入学編第十五話 襲撃

 一方、少し時間をさかのぼり、ラノハを除く一年生たちは聖装竜機専用訓練場にて聖装竜機を動かし、戦闘訓練などを行っていた。

 現在ミリアは聖装竜機に乗り、そのそれぞれの手に銃を一丁ずつ持っている。

 ミリアの聖装竜機は中距離戦闘型の機体であり、盾を持たない二丁拳銃のようなスタイルである。

 これもまたラノハの聖装竜機と同様に、他に類を見ないようなスタイルの機体であった。

 ミリアが聖装竜機に装備している銃は、聖装光線銃である。

 というより、聖装竜機が装備する銃の殆どが、聖装光線銃なのだ。

 スミーナ国が使用している銃は、大きく分けて二つに分類される。

 一つ目が聖装実弾銃。二つ目が聖装光線銃である。

 この二つは一般に、それぞれ聖装銃、光線銃と略される。

 なぜ聖装竜機には光線銃が使われるのかというと、光線銃自体が第三世代でしか扱えないものだからである。

 光線銃はホーリーエネルギーを銃の中で圧縮し、ホーリーエネルギー自体をそのまま打ち出すものであり、第二世代にはそれができない。

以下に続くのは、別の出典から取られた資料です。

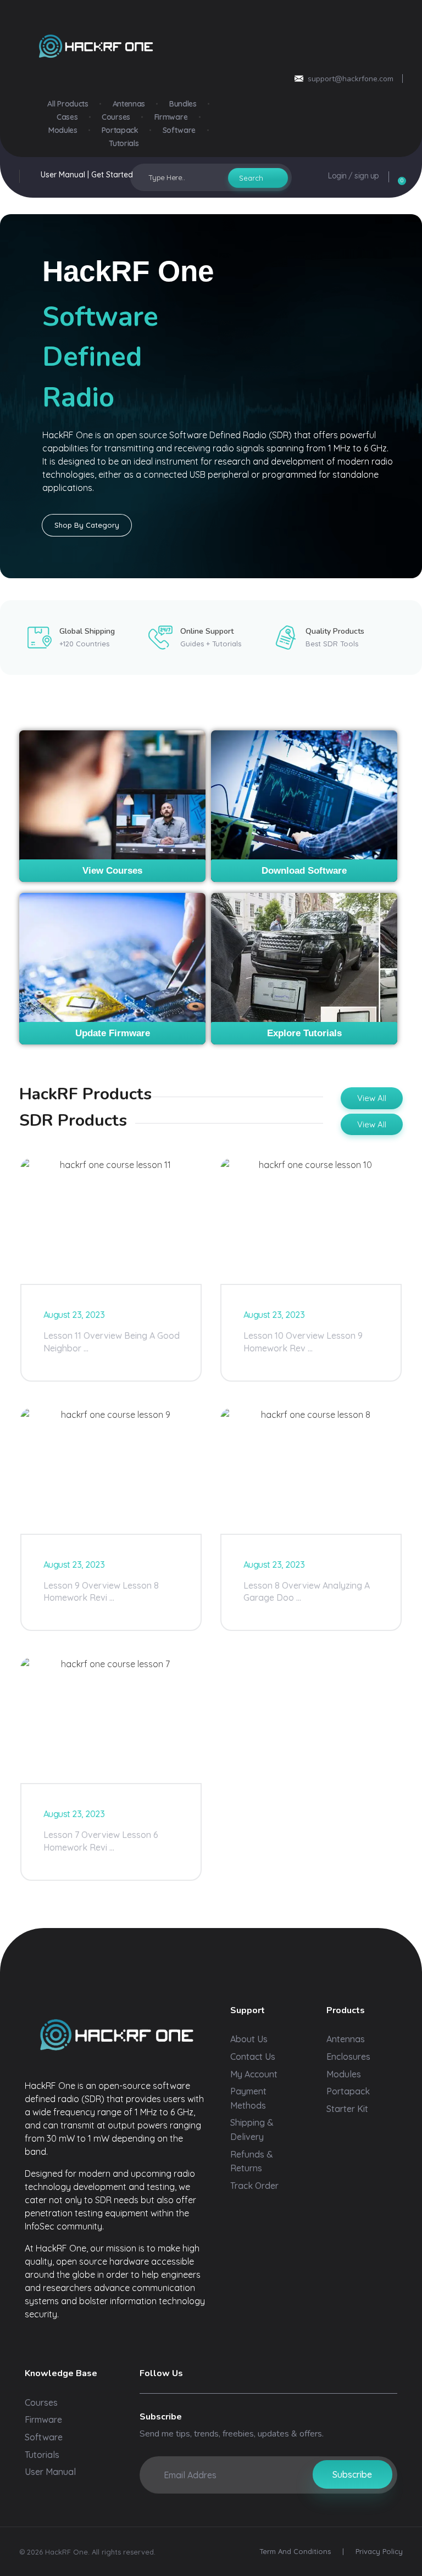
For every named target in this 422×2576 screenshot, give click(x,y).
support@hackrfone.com (350, 79)
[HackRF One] (115, 2035)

 故に、第二世代は聖装銃、第三世代は光線銃を扱うのだ。

 その二丁の光線銃の銃口を的に向かって構えたミリアは、そのまま的に向けて二発同時に放った。

 放たれた二つの光線は、ものの見事に的に命中した。

 それを確認したミリアは、聖装竜機を下降させ地面に降り立つ。


「……二発とも命中だ。流石だな」


「ありがとうございます」


「では次、モートゥ。行って来い」


「はい」


 リディオはセフィターに返事をしてから上昇した。

 今日行われている授業は、武器が届かないところから、早く正確に的に攻撃を当てるというものである。この授業では、攻撃の命中率が求められる。

 この授業では一見、銃を持つ聖装竜機が有利に思われるが、実際はそうでもない。

 剣や槍であっても、ホーリーエネルギー自体を飛ばすことは可能なのである。

 銃のように遠くまで飛ばすことはできないが、剣や槍の中に存在するホーリーエネルギーを溜めるところにホーリーエネルギーを流し込み、圧縮すれば、剣や槍を振るうことでホーリーエネルギーを斬撃のように飛ばすことができる。

 だが、これも第三世代にしかできない芸当であり、更に飛ぶ距離が銃に比べて短いので、ある程度接近しなくては届かない。

 リディオは的から少し離れたところで槍を構え、槍の中でホーリーエネルギーを圧縮する。

 そして槍を突き出すことにより、ホーリーエネルギーを押し出し、的に向かって放った。

 それは、一つ目の的に当たった。

 更に、二つ目の的に照準を合わせ、槍を振る。

 すると槍が振られたところから弧のような斬撃が現れ、二つ目の的に向かっていった。

 それも見事に命中させ、リディオは地面に向かって下降した。


「モートゥも二発とも命中か。優秀だな」


「ありがとうございます。これからも精進します」


「ああ。これからも励んでくれ。では、次はフォーラル――」


「大変です!リーハー先生!」


 セフィターがそう言った瞬間、一人の男性が切羽詰まった顔で、聖装竜機専用訓練場に大急ぎで入ってきた。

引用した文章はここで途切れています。